These two images, both taken with the NASA/ESA Hubble Space Telescope, are taken six years apart. They show fast-moving blobs of material sweeping outwardly through a debris disc around the young, nearby red dwarf star AU Microscopii (AU Mic). Red dwarfs are the most abundant and longest-lived stars in our Milky Way. AU Mic, however, is only about 23 million years old, making it a very young star.
The top image was taken in 2011; the bottom in 2017. Hubble's Space Telescope Imaging Spectrograph (STIS) took the images in visible light. This comparison of the two images shows the six-year movement of one of the known blobs (marked by an arrow). Researchers estimate that the blob, which is zipping along at nearly 24 000 kilometres an hour, traveled more than 1300 million kilometres between 2011 and 2017. That is about the distance from Earth to Saturn. Astronomers do not know how the blobs are launched through the system.

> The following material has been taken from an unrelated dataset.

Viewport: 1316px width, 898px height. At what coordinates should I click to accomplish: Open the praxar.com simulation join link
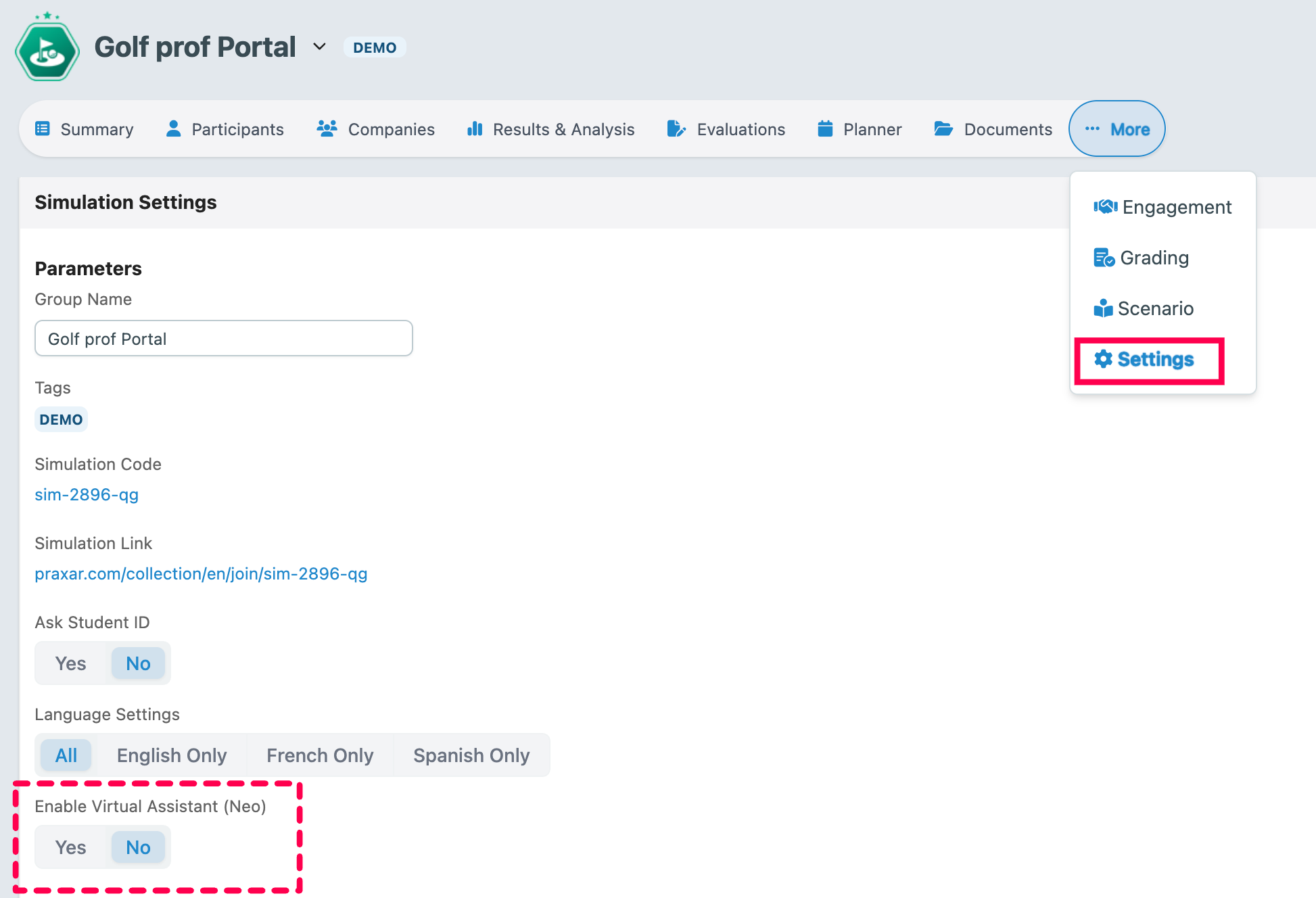[201, 573]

Eventually, the blob highlighted in the image will sweep through the disc, escape the star's gravitational grip, and race out into space. Astronomers expect the string of blobs to clear out the disc within 1.5 million years. Their estimated ejection speeds are between 14 000 kilometres per hour and 43 000 kilometres per hour, fast enough to escape the star's gravitational clutches. They currently range in distance from roughly 1500 million kilometres to more than 8800 million kilometres from the star.